The difficulties inherent in evaluating Chertok's claim against Phelan supports dismissal rather than conversion of the case. If the case is converted, the issue of whether Chertok has an administrative claim or a prepetition claim may have to be litigated. If the case is dismissed, Chertok's claim against Phelan may be litigated in state court absent the complexities created by the intersection of state landlord tenant law and the Bankruptcy Code.

Other factors support dismissal rather than conversion as well. Chertok will not lose her right to recover from Phelan if the case is dismissed. This is primarily a two-party dispute tangential to the bankruptcy case involving state law questions. Chertok may have fewer assets from which to satisfy a claim outside of bankruptcy because of state law protection of property held as tenants by the entirety, but not having found Linda Phelan to have filed in bad faith, this result does not seem inequitable. To some extent, Chertok's preference for conversion is partially attributable to forum shopping. Finally, considering the potential complexity of further proceedings, I find that dismissal preserves the time and resources of the bankruptcy court otherwise spent on nonbankruptcy related issues.

III. Conclusion

For the reasons set forth above, the Court finds that it is more appropriate to grant the Chapter 13 Trustee's motion to dismiss and deny Chertok's motion to convert. But also having determined that Phelan acted in bad faith both in the preparation of his schedules and statements and during the administration of the Chapter 13 case, it is appropriate to enter an order dismissing the case, but barring Phelan from filing a petition under the Bankruptcy Code for a period of two years from the date of the Order entered dismissing the case.
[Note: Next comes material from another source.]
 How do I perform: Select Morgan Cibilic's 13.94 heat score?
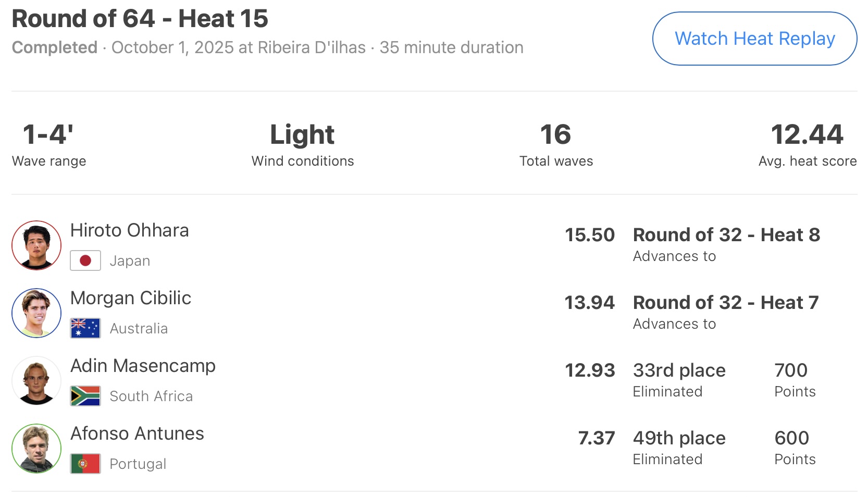[590, 303]

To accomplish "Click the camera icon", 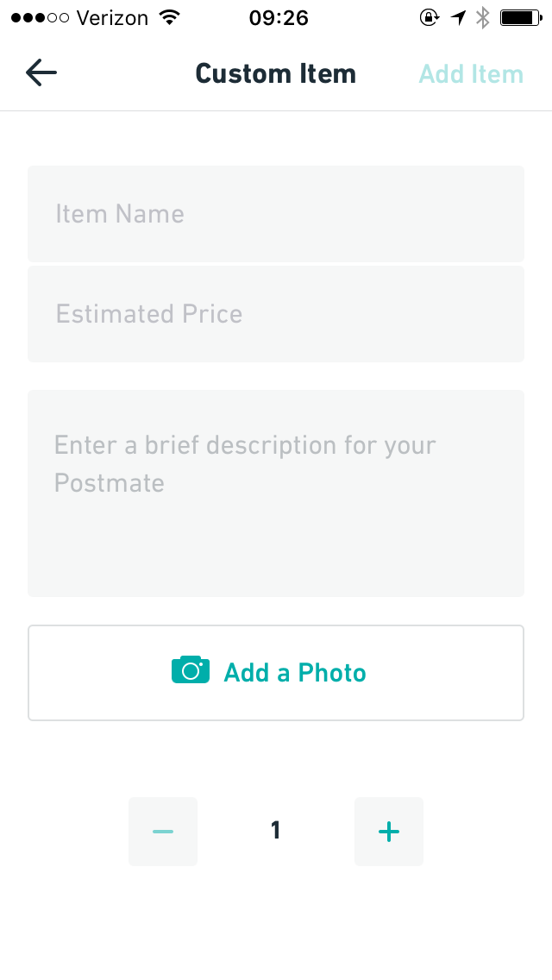I will pyautogui.click(x=191, y=670).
An appropriate order will be entered.

FootNotes


1. This Court has jurisdiction pursuant to 28 U.S.C. §§ 157 and 1334. This matter is a non-Stern core matter pursuant to 28 U.S.C. § 157(b)(2)(A), (I) and (O). This Opinion constitutes findings of fact and conclusions of law made pursuant to Fed. R. Bankr. P. 7052.
2. Both Debtors are officers of Emporium, but only Phelan entered into the lease with Chertok. The lease was executed several months before Emporium was incorporated.
3. Debtors filed Amended Schedules A and B continuing to list the values of the two corporations as zero, but also providing additional information to justify the valuations.
4. Linda Phelan is an officer of Emporium, and she signed the petition, schedules and statements filed in the case. There was no evidence offered at trial, however, that she was involved in winding up Emporium's operations or that she participated in the auction sales. Information for the preparation of the schedules and statements was supplied to Debtors' counsel by Phelan. Accordingly, I do not find that Linda Phelan's petition was filed in bad faith.
5. Debtors have not argued that they have an absolute right to dismiss their Chapter 13 case although 11 U.S.C. § 1307(b) states "on request of the debtor at any time, if the case has not been converted under section 706, 1112 or 1208 of this title, the court shall dismiss a case under this chapter." Had this argument been made, I would have found it unavailing. I concur with the reasoning of the Ninth Circuit that in Marrama the Supreme Court made it clear that "even otherwise unqualified rights in the debtor are subject to limitation by the bankruptcy court's power under § 105(a) to police bad faith and abuse of process." Rossen, 545 F.3d at 773-74 n. 12. Accord, Taylor v. Winnecour (In re Taylor), 462 B.R. 527, 532 (Bankr. W.D. Pa. 2011); In re Caola, 422 B.R. 13, 21 (Bankr. D. N.J. 2009); In re Armstrong, 409 B.R. 629, 633 (Bankr. E.D.N.Y. 2009). But see, Jacobsen v. Moser (In re Jacobsen), 609 F.3d 647, 660 (5th Cir. 2010) (holding more narrowly that "a bankruptcy court has the power to grant an outstanding conversion motion and deny a bad-faith debtor's request for dismissal only if made in response to a conversion motion").